Below are entries to be transcribed exactly; exclude the pictures from the copy.

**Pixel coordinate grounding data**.
※
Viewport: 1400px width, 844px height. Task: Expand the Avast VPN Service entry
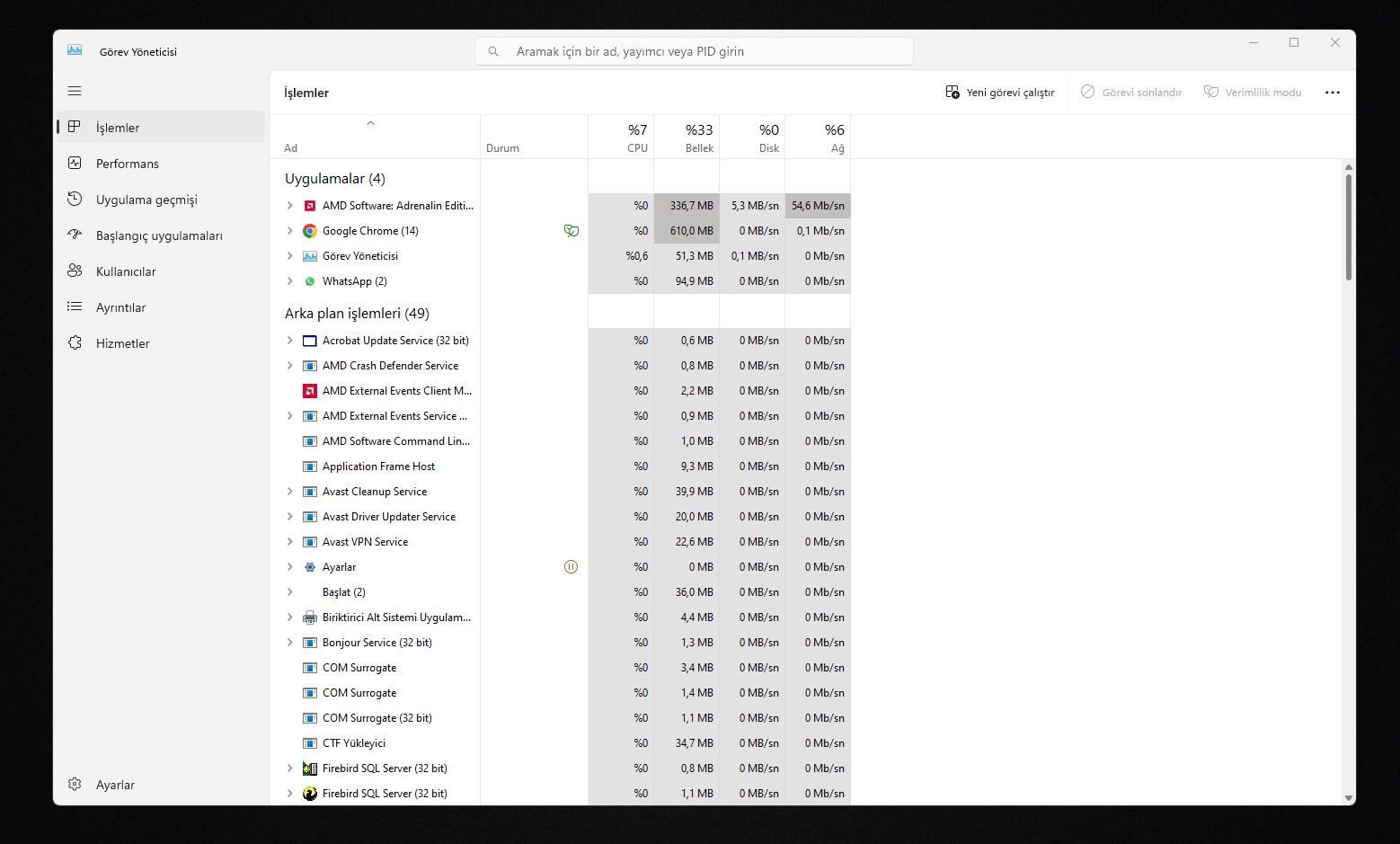(289, 542)
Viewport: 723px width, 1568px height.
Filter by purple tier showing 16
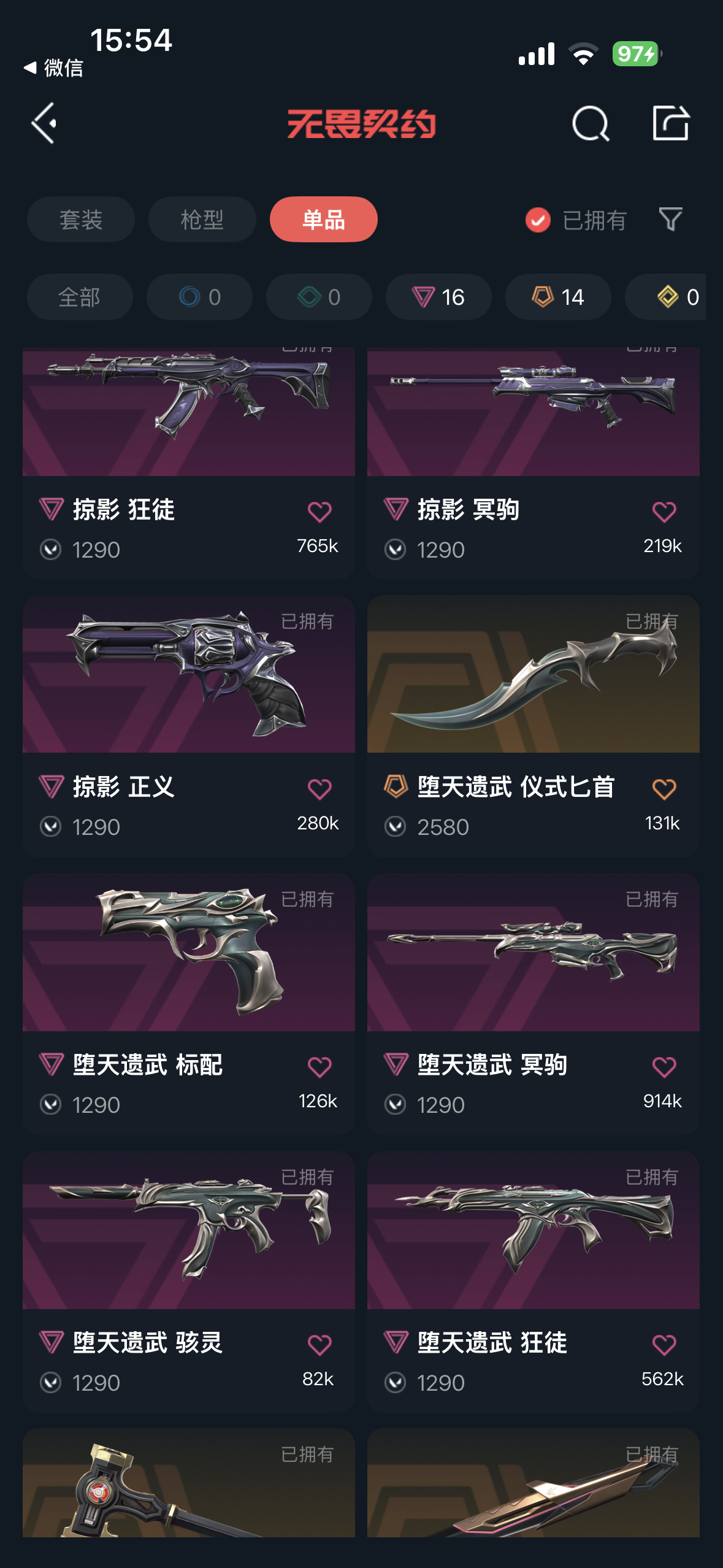438,297
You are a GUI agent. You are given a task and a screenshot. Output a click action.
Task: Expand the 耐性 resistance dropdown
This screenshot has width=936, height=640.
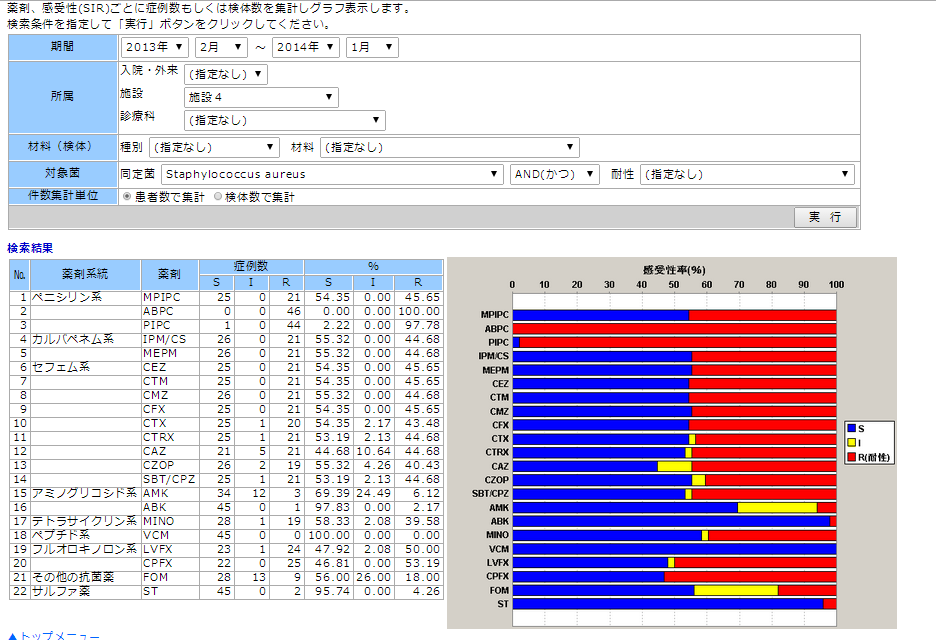point(747,175)
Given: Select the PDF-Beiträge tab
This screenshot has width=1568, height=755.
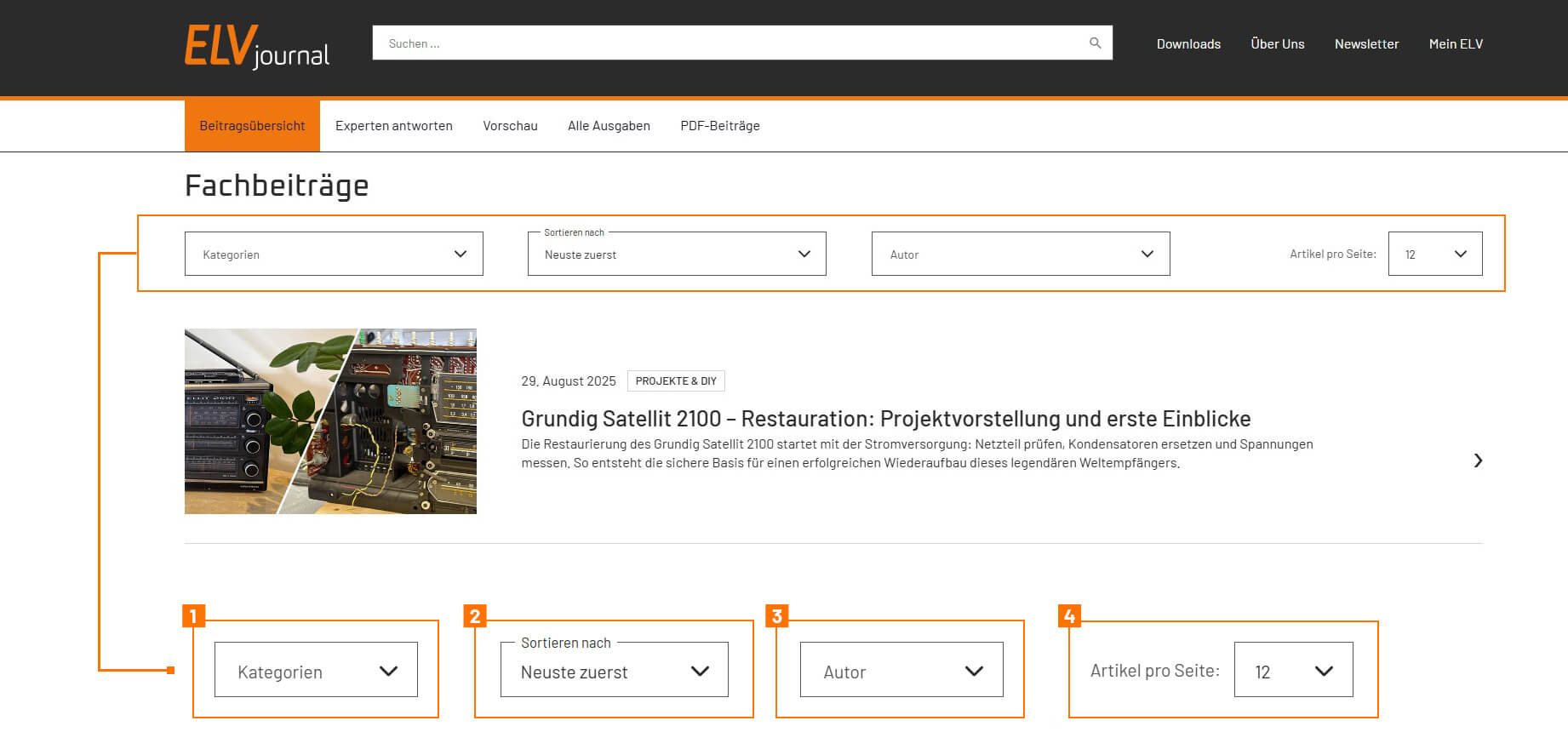Looking at the screenshot, I should 719,126.
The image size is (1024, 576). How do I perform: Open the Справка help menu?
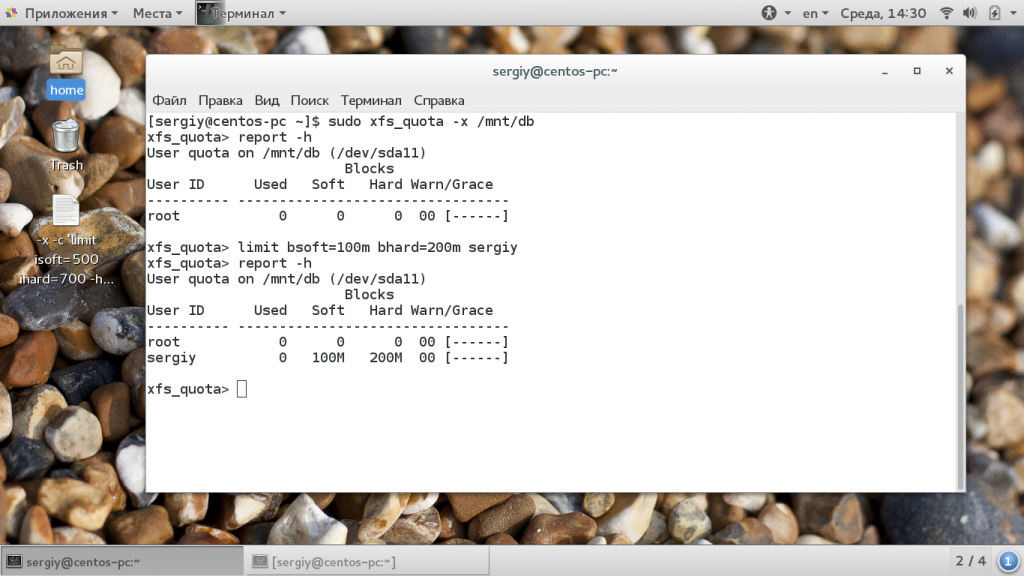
※
**Response to the exercise**.
Viewport: 1400px width, 844px height. Task: Expand the Avast VPN Service entry
(289, 542)
Viewport: 723px width, 1568px height.
Filter by purple tier showing 16
438,297
You are a GUI agent. You are given a task and a screenshot. Output a click action.
Task: Expand the 耐性 resistance dropdown
This screenshot has width=936, height=640.
point(747,175)
Given: Select the PDF-Beiträge tab
This screenshot has width=1568, height=755.
Looking at the screenshot, I should 719,126.
The image size is (1024, 576). How do I perform: Open the Справка help menu?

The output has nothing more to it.